─── Given records
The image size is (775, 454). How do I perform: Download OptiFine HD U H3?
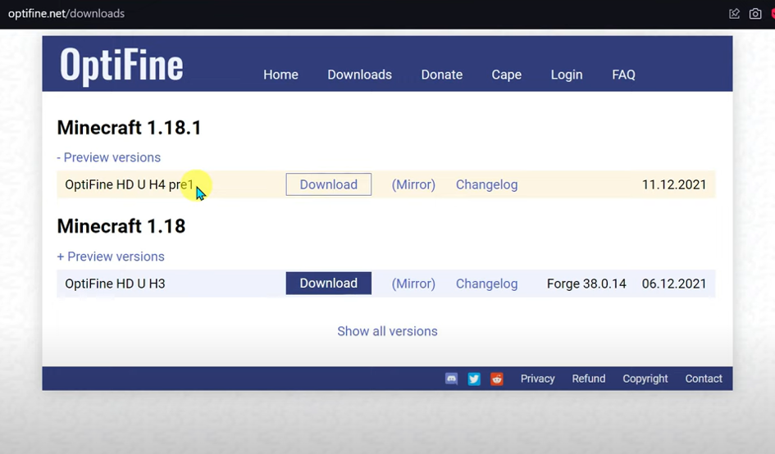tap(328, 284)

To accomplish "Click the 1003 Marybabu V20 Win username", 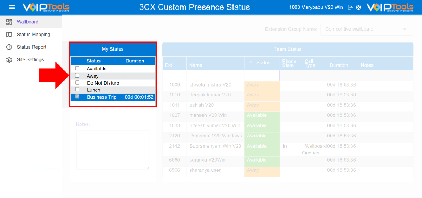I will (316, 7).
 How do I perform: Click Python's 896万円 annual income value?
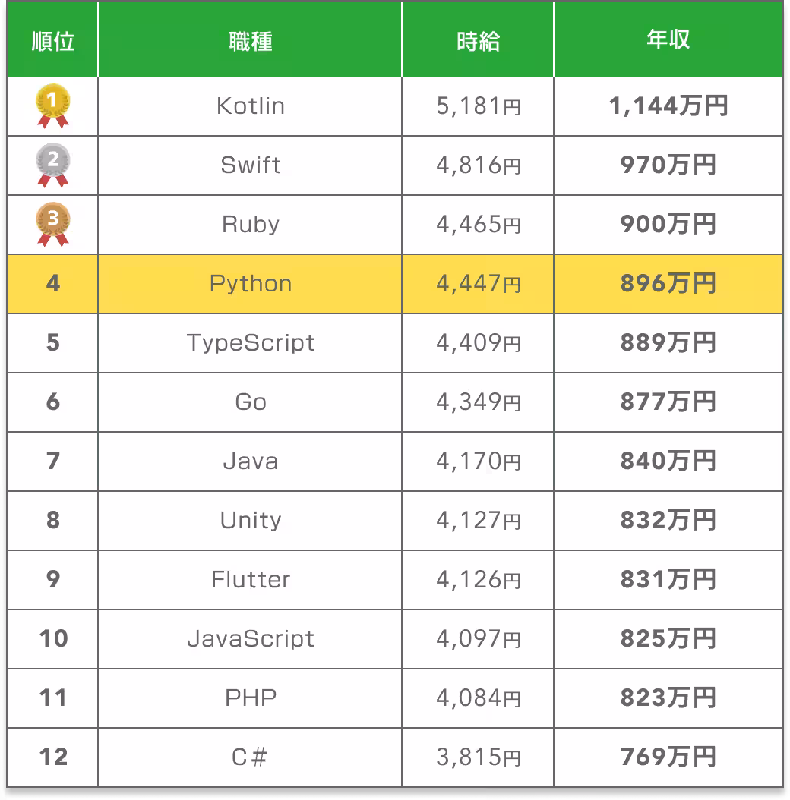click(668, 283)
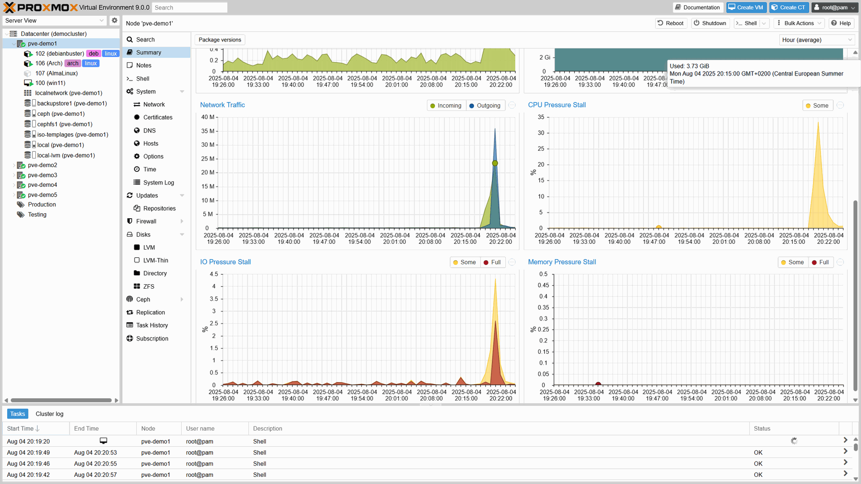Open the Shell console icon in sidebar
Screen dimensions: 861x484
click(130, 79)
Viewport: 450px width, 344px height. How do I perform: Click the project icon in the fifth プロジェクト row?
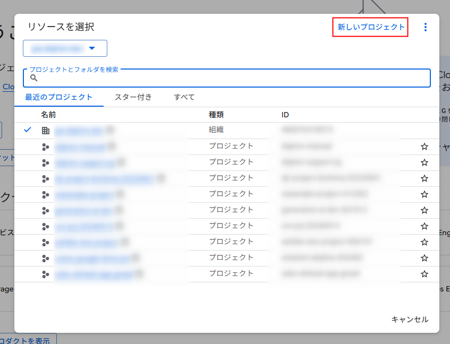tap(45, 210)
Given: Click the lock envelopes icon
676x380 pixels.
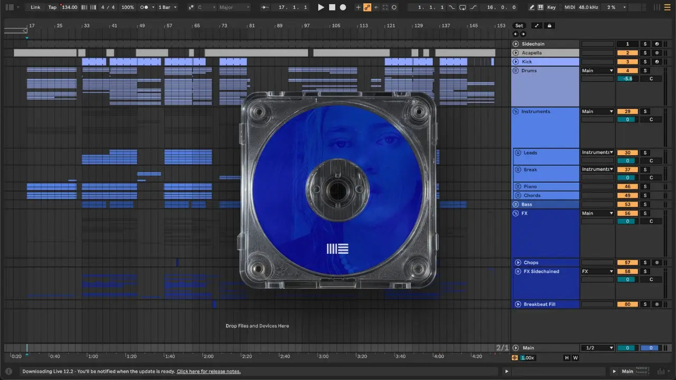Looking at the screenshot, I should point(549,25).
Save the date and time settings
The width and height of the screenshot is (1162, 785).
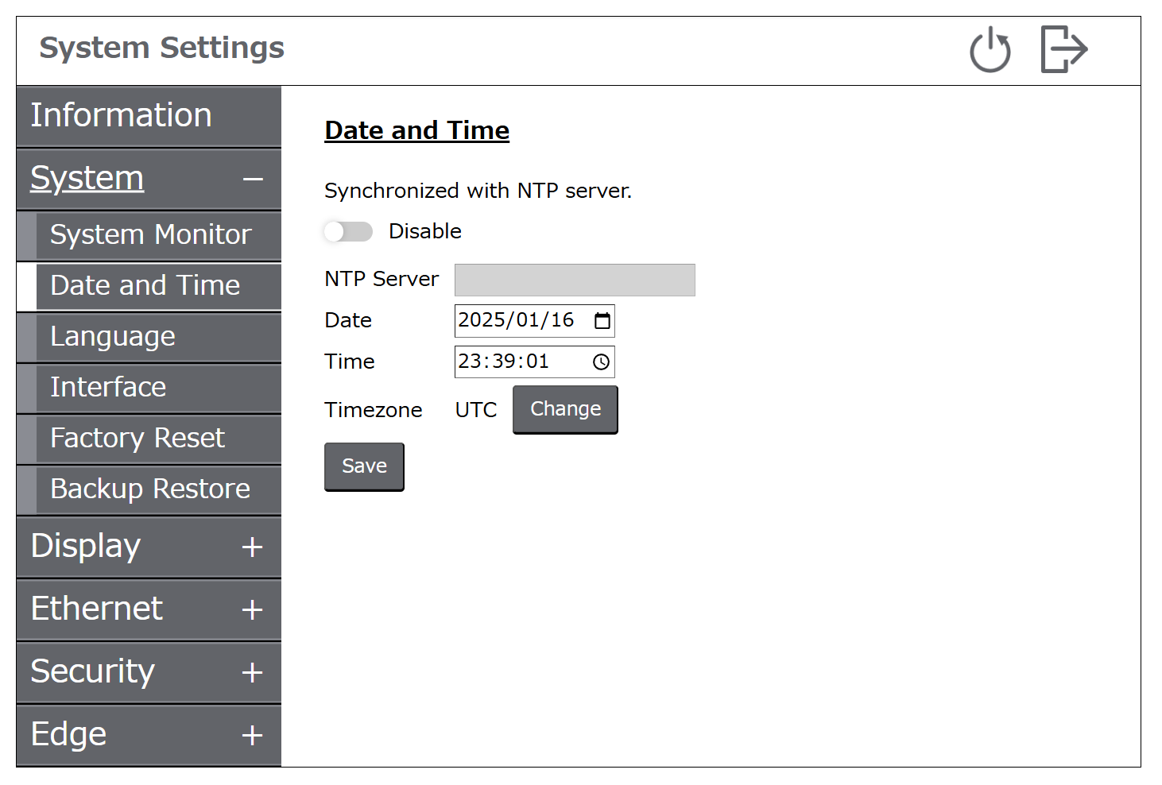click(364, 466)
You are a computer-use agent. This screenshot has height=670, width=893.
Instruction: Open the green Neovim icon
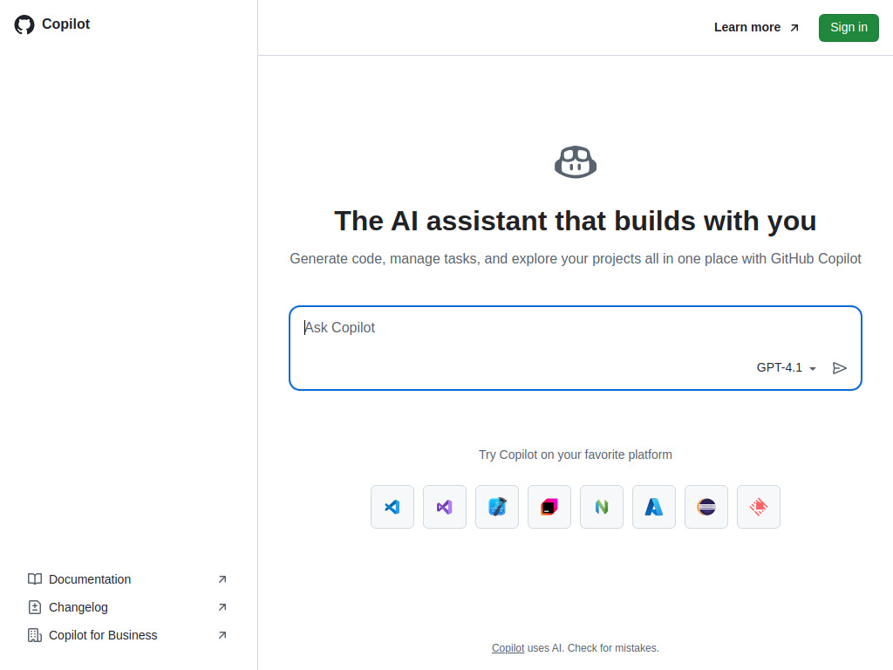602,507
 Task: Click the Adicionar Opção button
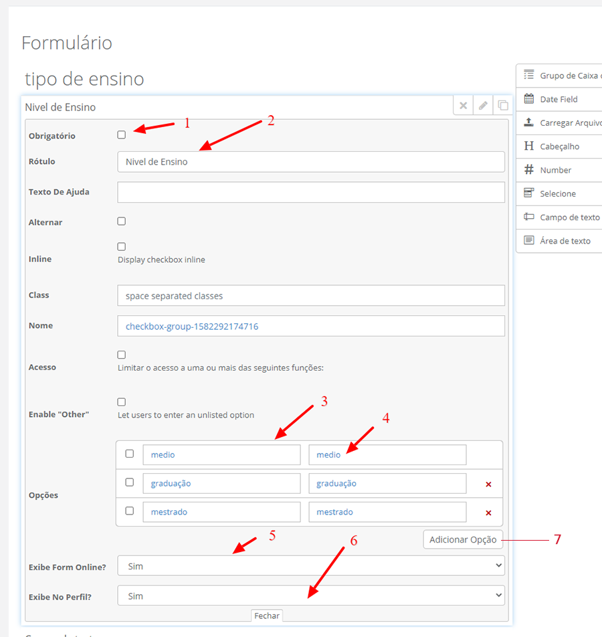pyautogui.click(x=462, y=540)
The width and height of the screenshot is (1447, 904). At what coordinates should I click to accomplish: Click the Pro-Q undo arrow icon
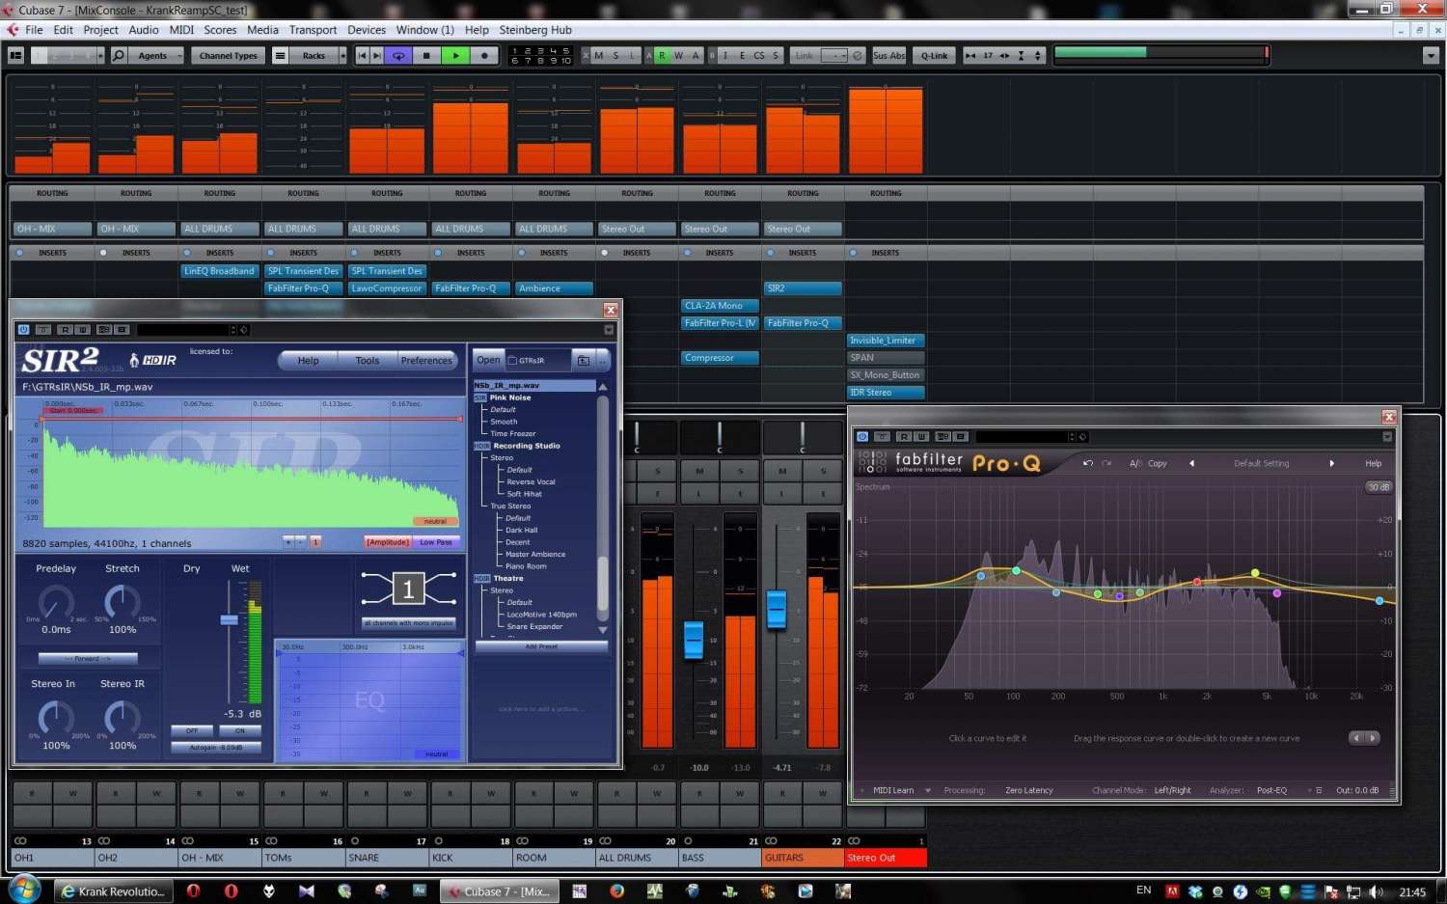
──────
▶ **Task to complete**
No pictures belong in the copy: reproduce exactly the lines above from the one that contains "The width and height of the screenshot is (1162, 785)." through the last line of the entries.

▶ **Expected answer**
The width and height of the screenshot is (1162, 785).
click(364, 466)
You are a computer-use agent. This screenshot has height=670, width=893.
Instruction: Open the green Neovim icon
602,507
 Task: Click the Adicionar Opção button
pyautogui.click(x=462, y=540)
The width and height of the screenshot is (1447, 904). At what coordinates should I click to accomplish: Click the Pro-Q undo arrow icon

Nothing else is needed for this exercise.